[ZODB-Dev] Daemon manager design issues

[Guido van Rossum]

> > I currently do this via the name of the unix domain socket used for
> > communication.
> 
> So where are you storing/expecting the sockets to reside?  I
> believe currently Zope/PCGI stores them in the var directory
> of each instance.

It's a command line argument.  It currently defaults to "zdsock" in
the current directory; perhaps I should put it in /tmp.  I'm making
sure the socket is created with mode 0700.
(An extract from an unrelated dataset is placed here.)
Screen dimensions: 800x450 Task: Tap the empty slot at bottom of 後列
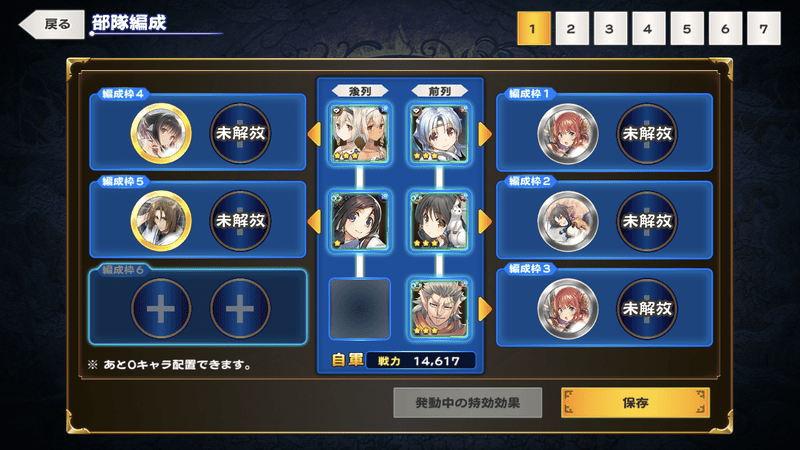click(359, 309)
> The Filesystem Hierarchy Standard for Linux suggests /var/run:
> 
>    http://www.pathname.com/fhs/2.2/fhs-5.13.html
> 
> for storing transient UNIX-domain sockets that get cleared on
> each boot.

I'll leave that to a site policy; I like zdaemon.py to be usable by
non-root users too.  In practice, sties will have to write a brief
shell script for each process they are interested in that passes the
desired arguments to zdaemon.py.

> Or do you keep the sockets persistently across boots,
> to maintain instance identity, unlike the way PCGI works?

I don't understand this; I have no idea what PCGI does.  I have no
problem with clearing the socket on reboot, but it will be recreated
with the same name.

> One item of note is that /var/run *MUST* be non-writable by
> normal users or security suffers.  Will the Daemon Manager
> always run as root?

No.  What is the attack scenario you're guarding against?

> Persistent non-logging, non-spooled, non-user-manipulatable,
> boot-surviving per-app data should be kept in /var/lib/<appname>.
> 
>     http://www.pathname.com/fhs/2.2/fhs-5.8.html

That's a site policy again.  I note that Zope currently doesn't do it
this way.

> The permissions on the <appname> directory can be anything
> you want, which may be more suitable to Zope usage patterns.

Whatever.  I'm not fighting that fight. :-)

--Guido van Rossum (home page: http://www.python.org/~guido/)